● **MATERIAL FOR THE TASK**:
------------------------------------------------------------

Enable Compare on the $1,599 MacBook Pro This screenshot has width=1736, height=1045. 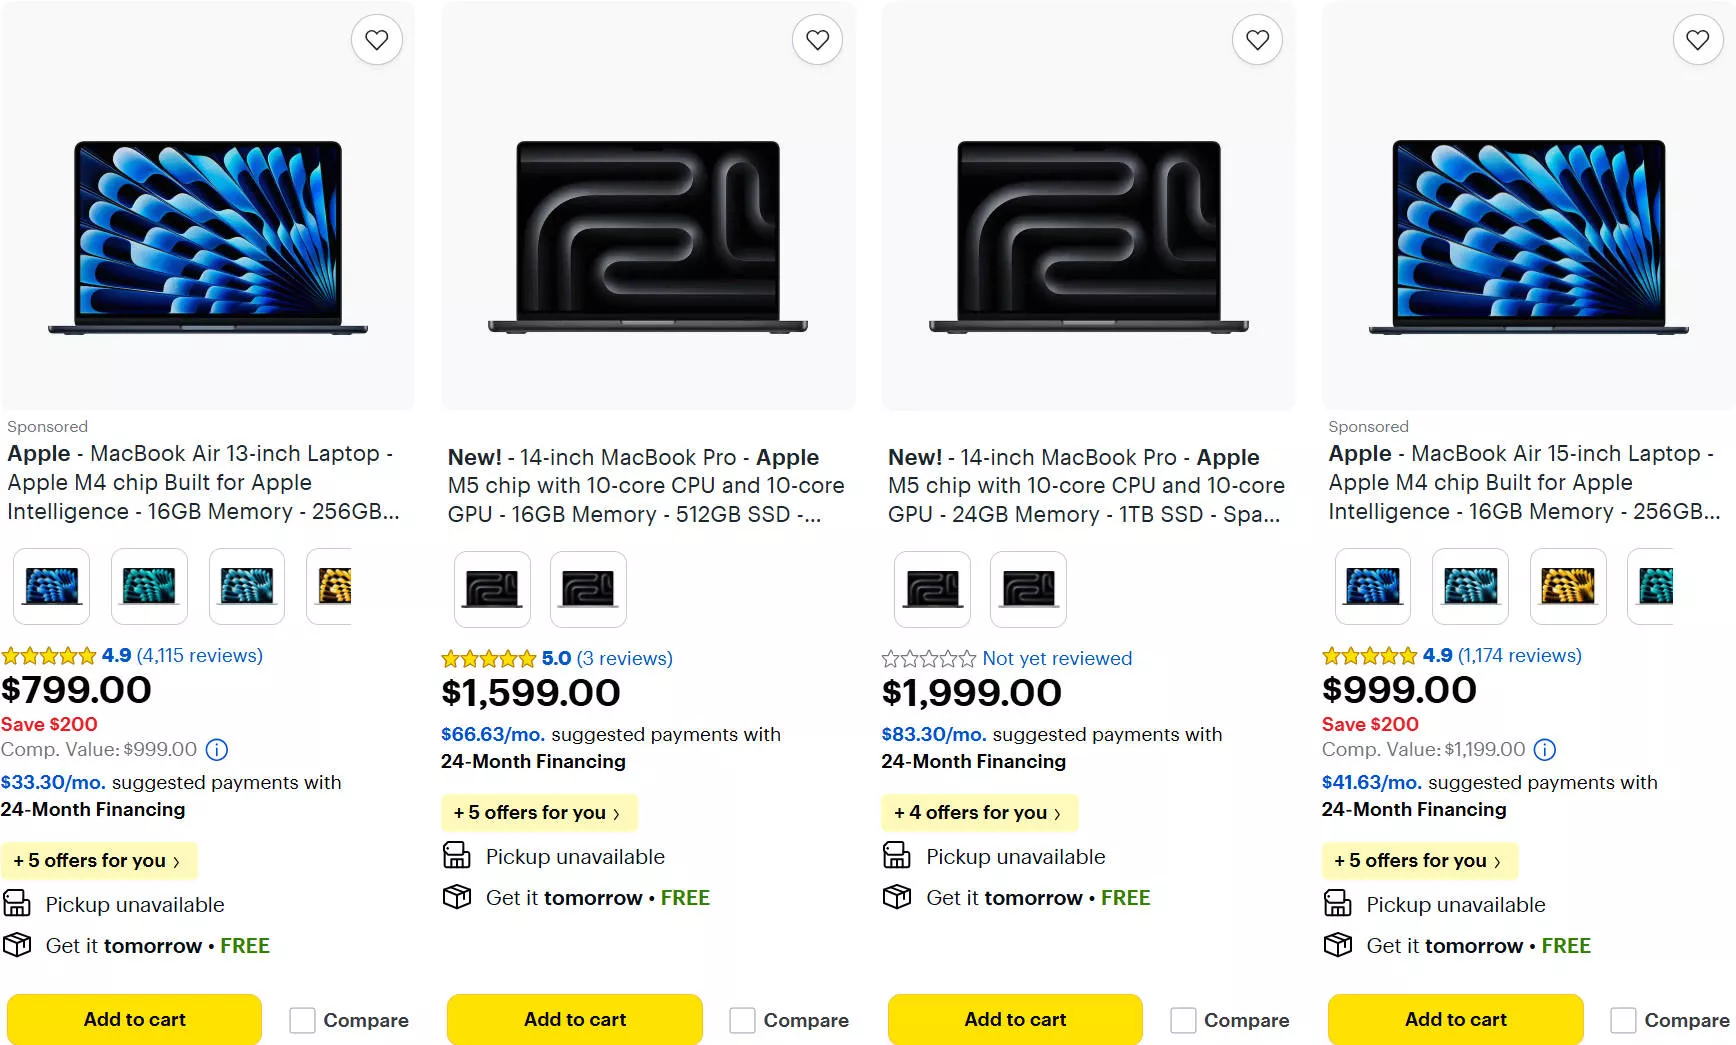point(742,1019)
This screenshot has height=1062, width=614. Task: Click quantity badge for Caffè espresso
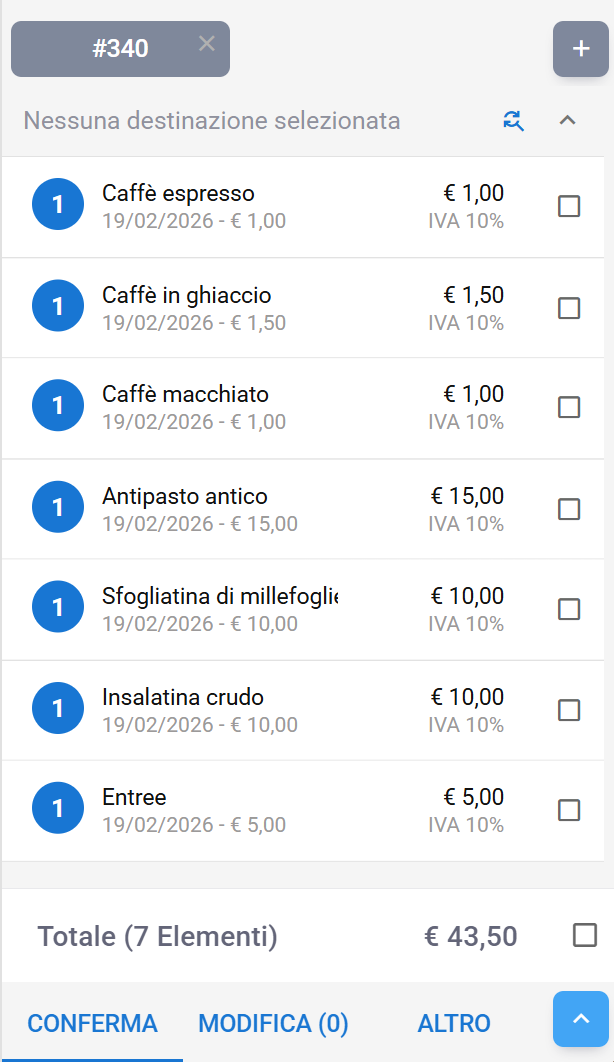(x=57, y=206)
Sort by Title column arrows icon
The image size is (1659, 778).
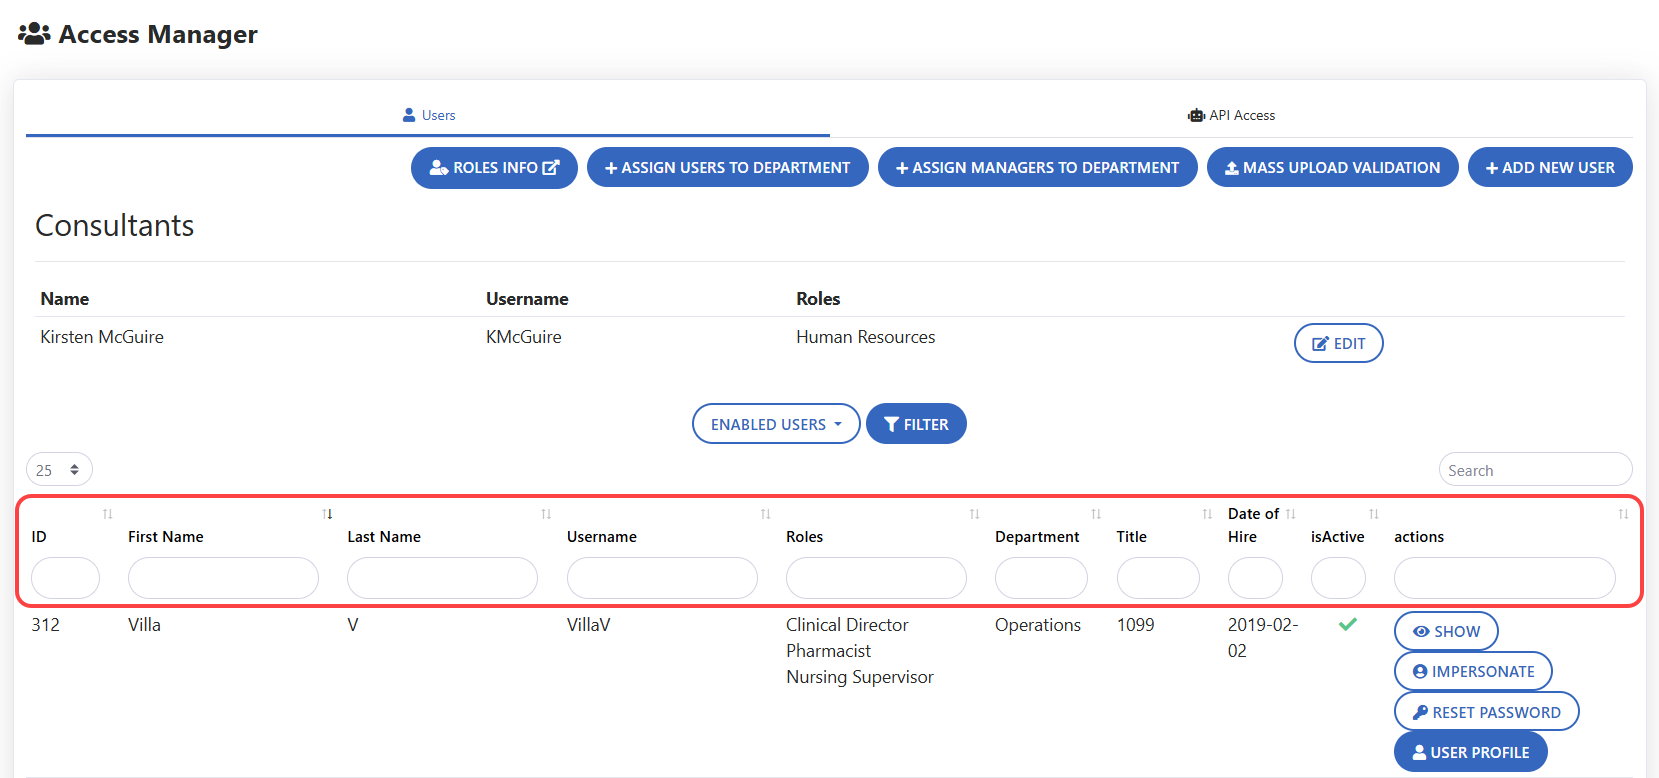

------------------------------------------------------------

Rewrite the rows as a numbered list, starting at the line that contains "Sort by Title column arrows icon" and continuing through the end of the rows, both ends included. Leave out blank lines and pictures.

● **PROBLEM SOLUTION**:
1. Sort by Title column arrows icon
2. The image size is (1659, 778).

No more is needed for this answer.